Imports: Cellphones Slump While Drugs Surge

Our goods exports for the month shrank slightly to $140.4 billion, down 1 percent from October. The standouts in the month were civilian aircraft, where exports rose by $996 million to $5.8 billion. This no doubt reflects Boeing’s recent, robust financial reports. Our automotive exports (vehicles and parts) on the other hand fell 3 percent to $12.3 billion. Our automotive imports rose 0.8 percent to $32.1 billion, leaving us with a $19.8 billion deficit in the auto sector.

In agriculture, soybean exports fell 10 percent in the month to $875 million. But on a year-to-date basis, soybean exports are up sharply, by 19.6 percent to $25.0 billion, so volume is holding up well even if China’s retaliatory tariffs have led to price weakness in soybeans. It’s a similar story in corn, where January to November exports are up 34 percent to $12.6 billion in the first eleven months of 2018.

On the imports side, the most noticeable change in November was a sharp falloff in imports of cellphones. Imports of “cellphones and other household goods,” as Census terms the category, were down a whopping 22.8 percent, to $7.8 billion in the month.  Cellphone imports are also down 19 percent on year-ago levels. Cellphones account for more than half of the $4.3 billion decline in consumer goods imports for the month. Imports of industrial supplies fell by $3.4 billion. However, on the consumer side, pharmaceutical imports were up year-on-year in November by a striking 31 percent, to $11.5 billion. Pharma has now surpassed cellphones as the largest single source of imports among the consumer goods subcategories in the Census report. 
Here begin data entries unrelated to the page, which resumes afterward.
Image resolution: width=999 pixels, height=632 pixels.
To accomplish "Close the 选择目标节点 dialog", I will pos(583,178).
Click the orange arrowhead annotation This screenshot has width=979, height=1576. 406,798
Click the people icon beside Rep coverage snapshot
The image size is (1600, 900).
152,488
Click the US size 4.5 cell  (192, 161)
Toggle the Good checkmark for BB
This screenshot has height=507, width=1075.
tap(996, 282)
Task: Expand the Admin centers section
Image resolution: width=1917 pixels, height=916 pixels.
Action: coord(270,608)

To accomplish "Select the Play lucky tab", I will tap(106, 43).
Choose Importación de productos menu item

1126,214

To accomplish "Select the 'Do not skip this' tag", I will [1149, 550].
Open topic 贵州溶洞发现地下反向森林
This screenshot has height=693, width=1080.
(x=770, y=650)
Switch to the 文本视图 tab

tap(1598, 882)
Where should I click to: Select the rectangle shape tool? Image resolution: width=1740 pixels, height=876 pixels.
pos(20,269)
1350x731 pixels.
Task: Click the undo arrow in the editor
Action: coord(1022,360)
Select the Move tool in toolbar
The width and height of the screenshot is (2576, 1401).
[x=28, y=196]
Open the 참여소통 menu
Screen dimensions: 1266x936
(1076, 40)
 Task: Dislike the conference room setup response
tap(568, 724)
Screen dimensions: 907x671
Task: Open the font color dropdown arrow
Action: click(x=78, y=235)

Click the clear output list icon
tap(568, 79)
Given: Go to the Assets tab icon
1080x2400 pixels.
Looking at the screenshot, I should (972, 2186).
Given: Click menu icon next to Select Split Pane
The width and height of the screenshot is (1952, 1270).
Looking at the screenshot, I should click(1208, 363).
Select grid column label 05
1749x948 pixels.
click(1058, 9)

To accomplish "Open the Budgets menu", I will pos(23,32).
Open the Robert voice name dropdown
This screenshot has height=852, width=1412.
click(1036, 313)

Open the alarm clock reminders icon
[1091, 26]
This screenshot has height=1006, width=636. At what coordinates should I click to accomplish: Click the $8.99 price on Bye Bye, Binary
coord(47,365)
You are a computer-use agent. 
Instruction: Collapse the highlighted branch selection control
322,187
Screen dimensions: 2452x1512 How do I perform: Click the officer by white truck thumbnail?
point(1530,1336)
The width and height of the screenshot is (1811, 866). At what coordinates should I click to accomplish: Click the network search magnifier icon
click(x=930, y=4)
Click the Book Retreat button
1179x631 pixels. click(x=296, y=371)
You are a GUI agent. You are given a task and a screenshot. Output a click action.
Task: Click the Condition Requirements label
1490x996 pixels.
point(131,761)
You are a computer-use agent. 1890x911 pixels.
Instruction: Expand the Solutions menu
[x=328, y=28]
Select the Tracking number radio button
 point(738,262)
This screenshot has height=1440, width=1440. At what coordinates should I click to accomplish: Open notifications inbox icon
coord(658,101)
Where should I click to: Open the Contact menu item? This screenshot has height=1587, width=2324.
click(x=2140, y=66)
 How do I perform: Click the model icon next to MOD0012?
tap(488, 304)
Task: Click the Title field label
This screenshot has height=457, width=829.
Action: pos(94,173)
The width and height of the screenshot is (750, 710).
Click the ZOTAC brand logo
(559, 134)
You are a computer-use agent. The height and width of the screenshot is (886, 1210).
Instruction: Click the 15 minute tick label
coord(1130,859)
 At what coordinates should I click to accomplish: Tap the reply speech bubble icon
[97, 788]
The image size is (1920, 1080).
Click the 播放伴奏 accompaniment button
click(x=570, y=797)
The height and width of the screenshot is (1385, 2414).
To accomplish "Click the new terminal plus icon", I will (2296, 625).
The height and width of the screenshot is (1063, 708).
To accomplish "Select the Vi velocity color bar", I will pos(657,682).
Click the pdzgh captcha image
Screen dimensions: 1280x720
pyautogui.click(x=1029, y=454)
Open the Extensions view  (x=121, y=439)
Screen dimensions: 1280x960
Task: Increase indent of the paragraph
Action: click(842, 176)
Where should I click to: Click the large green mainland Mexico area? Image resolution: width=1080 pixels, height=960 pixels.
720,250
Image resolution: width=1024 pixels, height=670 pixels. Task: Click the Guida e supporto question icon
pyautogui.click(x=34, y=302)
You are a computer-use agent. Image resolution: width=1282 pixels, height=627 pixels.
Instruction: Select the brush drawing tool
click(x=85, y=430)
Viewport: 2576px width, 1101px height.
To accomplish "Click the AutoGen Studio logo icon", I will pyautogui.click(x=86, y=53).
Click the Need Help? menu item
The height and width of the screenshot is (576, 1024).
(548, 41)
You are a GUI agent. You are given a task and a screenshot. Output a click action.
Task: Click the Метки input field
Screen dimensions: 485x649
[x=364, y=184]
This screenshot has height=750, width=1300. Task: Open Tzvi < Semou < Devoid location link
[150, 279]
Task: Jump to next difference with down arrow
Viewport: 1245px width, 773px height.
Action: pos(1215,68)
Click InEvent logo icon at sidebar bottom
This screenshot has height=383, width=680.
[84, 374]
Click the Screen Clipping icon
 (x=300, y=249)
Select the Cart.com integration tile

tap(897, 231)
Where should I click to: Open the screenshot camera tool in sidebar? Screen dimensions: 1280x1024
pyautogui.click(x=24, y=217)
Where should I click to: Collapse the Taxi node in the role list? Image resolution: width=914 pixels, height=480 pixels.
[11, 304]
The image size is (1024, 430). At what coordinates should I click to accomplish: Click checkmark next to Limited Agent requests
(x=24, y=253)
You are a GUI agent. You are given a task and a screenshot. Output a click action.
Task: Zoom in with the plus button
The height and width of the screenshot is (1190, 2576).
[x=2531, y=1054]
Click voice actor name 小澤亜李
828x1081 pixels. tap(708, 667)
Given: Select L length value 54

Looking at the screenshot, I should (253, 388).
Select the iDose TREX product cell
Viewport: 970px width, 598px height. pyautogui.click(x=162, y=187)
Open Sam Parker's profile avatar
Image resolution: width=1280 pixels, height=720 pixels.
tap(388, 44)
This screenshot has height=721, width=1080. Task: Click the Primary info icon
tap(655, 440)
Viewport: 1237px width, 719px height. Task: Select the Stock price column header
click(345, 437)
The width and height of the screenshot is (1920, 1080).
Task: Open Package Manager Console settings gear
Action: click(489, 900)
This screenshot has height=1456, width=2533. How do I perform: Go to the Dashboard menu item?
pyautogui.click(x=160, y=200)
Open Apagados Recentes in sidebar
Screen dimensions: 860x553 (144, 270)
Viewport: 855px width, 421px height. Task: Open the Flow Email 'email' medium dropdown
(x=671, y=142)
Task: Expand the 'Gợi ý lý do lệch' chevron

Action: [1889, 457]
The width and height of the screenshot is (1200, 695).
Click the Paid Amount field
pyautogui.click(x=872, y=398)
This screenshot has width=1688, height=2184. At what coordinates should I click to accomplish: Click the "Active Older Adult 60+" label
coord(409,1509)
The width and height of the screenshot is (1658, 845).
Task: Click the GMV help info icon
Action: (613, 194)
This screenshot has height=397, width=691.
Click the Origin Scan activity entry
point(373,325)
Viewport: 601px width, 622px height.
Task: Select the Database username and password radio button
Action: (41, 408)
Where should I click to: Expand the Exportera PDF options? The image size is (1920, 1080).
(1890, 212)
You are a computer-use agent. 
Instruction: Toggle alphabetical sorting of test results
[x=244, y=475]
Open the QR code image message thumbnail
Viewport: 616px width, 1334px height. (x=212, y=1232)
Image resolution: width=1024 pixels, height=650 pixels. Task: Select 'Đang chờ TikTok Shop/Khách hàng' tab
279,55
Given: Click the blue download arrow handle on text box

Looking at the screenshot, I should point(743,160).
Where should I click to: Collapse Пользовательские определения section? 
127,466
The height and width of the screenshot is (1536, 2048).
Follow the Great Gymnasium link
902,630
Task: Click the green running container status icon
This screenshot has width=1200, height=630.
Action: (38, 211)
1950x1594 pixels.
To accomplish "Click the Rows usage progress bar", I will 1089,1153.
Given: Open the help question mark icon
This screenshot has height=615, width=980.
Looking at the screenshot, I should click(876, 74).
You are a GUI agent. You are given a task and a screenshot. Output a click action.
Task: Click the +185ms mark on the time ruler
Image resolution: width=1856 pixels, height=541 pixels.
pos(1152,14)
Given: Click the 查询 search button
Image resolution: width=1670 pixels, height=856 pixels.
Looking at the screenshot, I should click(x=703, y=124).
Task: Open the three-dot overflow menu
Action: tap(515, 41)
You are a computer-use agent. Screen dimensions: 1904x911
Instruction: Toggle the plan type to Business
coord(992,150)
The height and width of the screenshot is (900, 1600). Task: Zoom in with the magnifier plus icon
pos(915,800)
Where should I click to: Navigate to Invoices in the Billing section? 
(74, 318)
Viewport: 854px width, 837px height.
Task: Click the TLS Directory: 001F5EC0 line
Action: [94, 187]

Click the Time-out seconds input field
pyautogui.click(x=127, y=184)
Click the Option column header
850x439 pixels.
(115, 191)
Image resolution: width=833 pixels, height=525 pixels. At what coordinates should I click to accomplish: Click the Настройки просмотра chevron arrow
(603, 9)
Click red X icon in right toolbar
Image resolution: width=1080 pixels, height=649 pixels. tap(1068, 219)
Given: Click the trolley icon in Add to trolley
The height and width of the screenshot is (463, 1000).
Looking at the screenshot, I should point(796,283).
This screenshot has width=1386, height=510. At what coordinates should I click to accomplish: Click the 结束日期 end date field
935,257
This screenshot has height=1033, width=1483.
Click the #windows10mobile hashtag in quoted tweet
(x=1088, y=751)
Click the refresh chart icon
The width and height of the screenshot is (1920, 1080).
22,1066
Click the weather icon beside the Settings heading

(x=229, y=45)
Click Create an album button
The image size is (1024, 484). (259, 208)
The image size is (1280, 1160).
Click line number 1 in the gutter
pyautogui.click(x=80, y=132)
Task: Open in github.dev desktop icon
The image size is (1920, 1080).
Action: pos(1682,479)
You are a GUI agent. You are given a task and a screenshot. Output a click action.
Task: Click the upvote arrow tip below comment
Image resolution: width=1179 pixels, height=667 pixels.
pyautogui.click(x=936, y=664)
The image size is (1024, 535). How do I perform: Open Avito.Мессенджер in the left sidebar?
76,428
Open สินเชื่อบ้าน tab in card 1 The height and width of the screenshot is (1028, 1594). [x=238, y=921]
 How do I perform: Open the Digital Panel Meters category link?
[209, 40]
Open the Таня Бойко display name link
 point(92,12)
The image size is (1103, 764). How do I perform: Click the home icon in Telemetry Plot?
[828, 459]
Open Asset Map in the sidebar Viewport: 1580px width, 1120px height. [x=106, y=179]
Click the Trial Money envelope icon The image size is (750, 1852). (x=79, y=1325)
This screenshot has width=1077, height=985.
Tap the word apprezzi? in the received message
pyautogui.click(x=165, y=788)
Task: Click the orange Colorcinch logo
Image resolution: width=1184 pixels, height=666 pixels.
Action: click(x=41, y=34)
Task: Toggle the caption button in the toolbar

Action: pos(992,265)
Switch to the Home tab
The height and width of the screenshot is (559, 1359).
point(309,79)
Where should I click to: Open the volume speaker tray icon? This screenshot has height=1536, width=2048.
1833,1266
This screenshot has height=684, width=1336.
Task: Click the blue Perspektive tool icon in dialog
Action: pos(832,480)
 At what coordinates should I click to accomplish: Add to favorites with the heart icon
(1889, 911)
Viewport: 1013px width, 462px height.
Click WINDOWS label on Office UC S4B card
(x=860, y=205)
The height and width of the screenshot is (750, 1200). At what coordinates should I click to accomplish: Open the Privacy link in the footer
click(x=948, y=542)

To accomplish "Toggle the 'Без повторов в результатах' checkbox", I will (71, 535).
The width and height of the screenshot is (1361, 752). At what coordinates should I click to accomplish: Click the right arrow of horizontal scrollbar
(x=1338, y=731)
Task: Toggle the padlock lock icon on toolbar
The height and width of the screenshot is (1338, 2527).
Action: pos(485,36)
Overall, is the $7.9 decline in goods imports for November the first sign that tariffs are working, and that the US trade deficit could continue to shrink? It’s hard to make a definitive judgment. The sharp reduction in our China deficit suggests the tariffs could be biting. This is backed up by the numerous companies that have said publicly they are beginning to move production out of China (usually to other Asian locales) to avoid a trade dispute that looks like it could continue for years. Further, iron and steel imports, which have been up slightly over 2017 for most of 2018’s data, actually declined 9 percent in November. 

On the other hand, the upward pressure on costs of US tariffs have largely been offset by the rising dollar in 2018. It’s possible that the slump in cellphone sales is due to the failure of new products to excite consumers (as Apple analysts have been telling us), and the slump in industrial imports could be due to the sagging price of oil and other petroleum products. 

The other concern is that the US economy still looks positioned to grow at around 2.5 percent in 2019, while Germany, Italy, and China all appear to be getting close to negative growth (based not on China’s official GDP statistics but on commentary by knowledgeable China-watchers), and this could signal a world economy growing more slowly than the US economy, putting downward pressure on our exports.